Cas9-mediated enriched coupled to nanopore sequencing provides a valuable tool for de novo assembly of large genomic target regions
The availability of well-assembled genomes is critical for accurate variant calling and the identification of candidate genes/variants responsible of a certain phenotype. However, one single reference genome may be not sufficient, especially in plants, where different cultivars can vary consistently not only at single-nucleotide level (SNV), but also at the structural level (SV), as recently demonstrated with the tomato pan-genome.
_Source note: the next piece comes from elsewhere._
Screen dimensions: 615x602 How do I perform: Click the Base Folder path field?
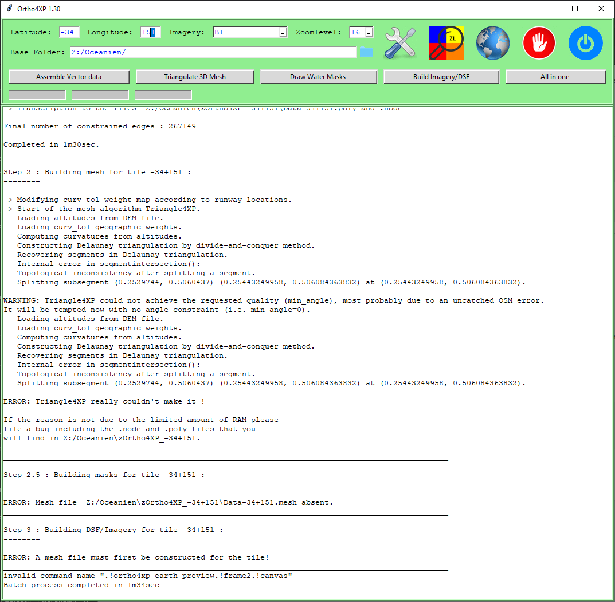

In turn, de-novo assembly of cultivar-specific reference genomes can be very costly. Long-DNA fragment capture in combination with long-read sequencing may provide a cost-efficient approach to accurately reconstruct genomic regions of interest for in depth analysis. As proof-of-concept, we have applied the Cas9-mediated enrichment coupled to nanopore sequencing to reconstruct a 250 Kb region on chromosome 5 of P.vulgaris genome.
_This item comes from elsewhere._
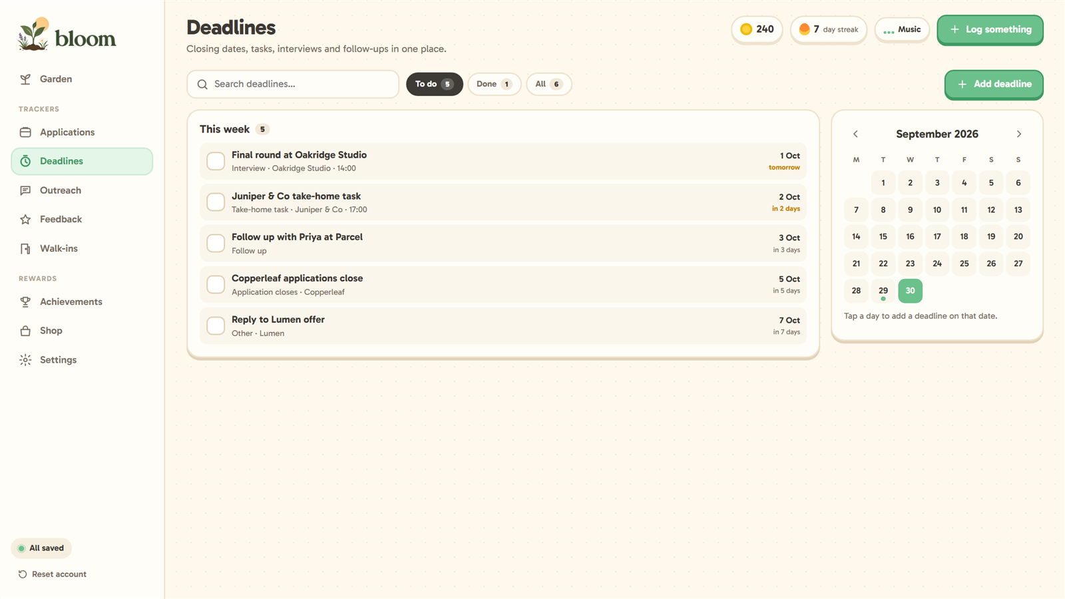The width and height of the screenshot is (1065, 599).
Task: Open the Feedback star icon
Action: [x=25, y=219]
The region presented a large amount of SNV and SV in the cultivar Midas, as compared to the reference genome. Five tiled sub-regions of 50Kb each were cut with high efficiency (>70%) from Midas genomic DNA, using target-specific guide RNAs designed on conserved coding regions. Sequencing on a MinION device yielded good amount of data (˜150X coverage and ˜130-fold enrichment, on average) that were assembled de-novo, generating a single contig spanning the whole 250Kb target region. The target region captured with Cas9 was properly reconstructed and shared a 99.5% identity with the one assembled using a traditional approach based on whole-genome-sequencing (nanopore data, 50X average coverage).
Finally, short read data derived from Midas-inbred lines showed a consistently improved mapping quality on the de-novo assembled locus, as compared to the P.vulgaris reference genome. In conclusion, the Cas9-mediated target enrichment “tiling” approach represents a valuable alternative to whole genome sequencing to assemble ultra-long target regions, with consistent cost-saving. In the future, this approach can allow the fine characterization of cultivar-specific regions of interest, especially in plants with very large genomes where whole genome de-novo assembly is little affordable."